Select Configure & Download to download the reference implementation and then follow the steps below to install it.
-
Make sure that the Target System Requirements are met properly before proceeding further.
-
If you are behind a proxy network, please ensure that proxy addresses are configured in the system:
export http_proxy=proxy-address:proxy-port export https_proxy=proxy-address:proxy-port
-
Open a new terminal, go to the downloaded folder and unzip the downloaded package:
unzip intelligent_traffic_management.zip
-
Go to the intelligent_traffic_management/ directory.
cd intelligent_traffic_management
-
Change permissions of the executable edgesoftware file to enable execution.
chmod 755 edgesoftware
-
Run the command below to install the Reference Implementation:
./edgesoftware install
-
During the installation, you will be prompted for the AWS Key ID, AWS Secret, AWS Bucket and Product Key. The Product Key is contained in the email you received from Intel confirming your download. AWS credentials are optional. AWS Key ID, AWS Secret and AWS Bucket are obtained after following Amazon Web Services* Cloud Storage Setup. If you do not need the cloud upload feature, simply provide empty values by pressing Enter when prompted for the AWS credentials.

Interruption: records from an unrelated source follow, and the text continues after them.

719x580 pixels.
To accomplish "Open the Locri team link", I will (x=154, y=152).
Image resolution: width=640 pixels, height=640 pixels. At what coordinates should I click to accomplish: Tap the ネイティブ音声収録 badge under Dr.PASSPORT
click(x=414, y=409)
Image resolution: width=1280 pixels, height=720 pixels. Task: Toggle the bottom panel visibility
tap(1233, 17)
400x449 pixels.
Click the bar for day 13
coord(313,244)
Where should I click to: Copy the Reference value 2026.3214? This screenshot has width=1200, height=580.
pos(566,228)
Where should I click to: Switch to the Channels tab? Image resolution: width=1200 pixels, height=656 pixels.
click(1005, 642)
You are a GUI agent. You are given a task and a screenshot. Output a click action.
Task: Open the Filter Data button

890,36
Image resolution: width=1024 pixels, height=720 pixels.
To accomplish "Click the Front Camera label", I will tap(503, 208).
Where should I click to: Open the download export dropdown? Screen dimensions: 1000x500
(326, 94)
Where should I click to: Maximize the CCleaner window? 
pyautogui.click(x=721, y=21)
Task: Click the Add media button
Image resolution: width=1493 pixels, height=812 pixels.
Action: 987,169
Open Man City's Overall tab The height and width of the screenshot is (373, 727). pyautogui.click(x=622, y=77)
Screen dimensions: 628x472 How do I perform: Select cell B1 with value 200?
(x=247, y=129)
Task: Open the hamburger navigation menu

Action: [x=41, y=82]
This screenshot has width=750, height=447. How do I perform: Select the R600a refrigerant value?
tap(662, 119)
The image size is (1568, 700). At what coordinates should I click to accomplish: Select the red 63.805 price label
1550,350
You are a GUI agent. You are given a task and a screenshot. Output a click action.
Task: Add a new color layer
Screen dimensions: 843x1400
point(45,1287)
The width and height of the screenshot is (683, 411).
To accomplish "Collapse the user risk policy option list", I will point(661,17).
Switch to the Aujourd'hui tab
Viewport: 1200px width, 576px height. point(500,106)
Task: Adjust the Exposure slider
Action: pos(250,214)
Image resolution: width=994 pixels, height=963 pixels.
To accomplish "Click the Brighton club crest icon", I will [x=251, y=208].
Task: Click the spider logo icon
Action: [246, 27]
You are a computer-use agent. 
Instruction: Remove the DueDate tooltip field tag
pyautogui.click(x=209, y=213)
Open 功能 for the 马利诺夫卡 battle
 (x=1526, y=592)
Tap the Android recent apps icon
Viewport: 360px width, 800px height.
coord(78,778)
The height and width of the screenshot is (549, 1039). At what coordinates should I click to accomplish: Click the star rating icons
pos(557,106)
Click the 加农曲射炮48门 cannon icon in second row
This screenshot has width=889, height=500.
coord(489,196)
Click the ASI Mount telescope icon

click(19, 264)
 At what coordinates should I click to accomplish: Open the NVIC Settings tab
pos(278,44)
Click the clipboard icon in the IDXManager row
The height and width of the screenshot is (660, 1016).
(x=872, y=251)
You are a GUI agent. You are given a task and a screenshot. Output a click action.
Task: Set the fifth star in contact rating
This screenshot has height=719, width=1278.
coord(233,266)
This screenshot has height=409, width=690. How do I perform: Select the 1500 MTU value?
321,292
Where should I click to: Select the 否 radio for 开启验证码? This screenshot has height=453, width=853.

NOTE: Installation logs are available at path:
/var/log/esb-cli/Intelligent_Traffic_Management_<version>/<Component_Name>/install.log
Figure 3: Product Key
-
When the installation is complete, you see the message “Installation of package complete” and the installation status for each module.
Figure 4: Successful Installation
Check the Intelligent_Traffic_Management pods with the command:
kubectl get pod -A
You will see output similar to:
Figure 6: Status of Intelligent Traffic Management pods
NOTE: If the pods have a status of “ContainerCreating”, please wait for some time, since Kubernetes will pull the images from the registry and then deploy them. This happens only the first time the containers are deployed, and the wait time will depend upon the network bandwidth available.
-
Navigate to https://Controller_IP:30300/dashboard on your browser to check Intelligent Traffic Management dashboard.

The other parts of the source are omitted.